Just received this email today...from yesterday.
Dear Peter and Jean:
Based on your informative emails, I visited Art Springer at Mt. Sinai Hospital on Friday afternoon, July 10, 2009. He is still unconscious in the Respiratory Care Unit, and is expected to be moved to a sub-acute unit of a nursing home sometime next week in keeping with his advanced directive.
Art looks well cared for, but he is hooked up to a ventilator and a kidney dialysis machine and has an eating tube attached to his stomach and catheters to remove his waste. Most disturbing, they think he is brain-dead due to lack of sufficient oxygen when he was in the ICU and his lungs were not working properly to use the oxygen they were giving him. Even though Art can open his eyes and move his head from side to side, there was no indication that he was able to hear or understand my voice or respond to my words through speech or intentional movement.

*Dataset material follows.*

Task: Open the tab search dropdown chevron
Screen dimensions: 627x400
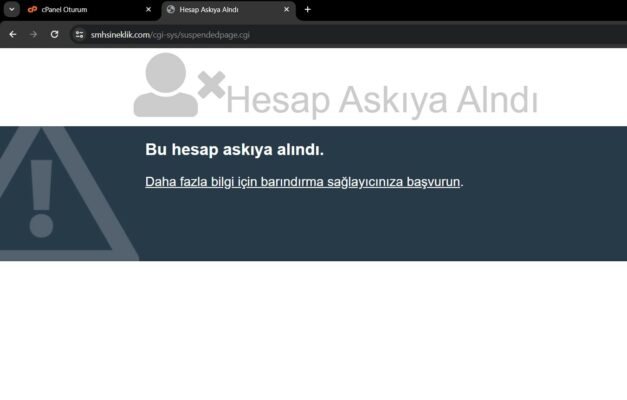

The clinical staff I spoke with told me that he has not been conscious since he was brought to the RCU. There was a TV set playing in his room but the sound was turned off. Following Jean’s suggestion, I asked them to set the TV to play classical music which might stimulate Art’s brain or soothe his soul.
After telling Art how his friends were thinking of him, I described to Art a POV special that I had seen on Public TV a few nights ago called “Life, Support, and Music”. This inspiring documentary focuses on the actual rehabilitation of a 30 yea r old guitarist from NYC who experienced a stroke in 2005 while he was performing at a Greenwich Village coffee house. The stroke created a brain bleed that paralyzed him for over a year despite the best rehabilitation therapy that rehab hospitals could provide. When it appeared that the rehab specialists did not think he would ever recover his functioning, his wife, sister, and parents decided to care for him at home, and nurtured him back to a full recovery. The film ends with him playing a song about his ordeal with glimpses of his experience. I don’t have any reason to believe that this scenario is realistic for Art, especially if he is brain-dead now. A cat scan that was conducted apparently “didn’t show much” according to a doctor, but this may not be the best test.
The doctor I spoke with thought that the most likely prognosis is for Art to develop an infection in sub-acute rehab and not be revived. The hospital would like Art’s proxies to help select a sub-acute nursing home in the NYC area for Art to be moved into next week.
I offer these observations to you in the hope that Art’s friends can help him in t his tragic situation.
Bob Griss, Director of Health Care Policy
Institute of Social Medicine & Community Health
I was going to try and fly to NY yesterday, but was unable to. I'm going to try and take a day trip next week on one of my days off...
Personally I believe he is aware...but that's just me. I refuse to give up hope, and have asked both his Doctor and Bob to pass that on to him...as well as let him know that I'm coming to see him.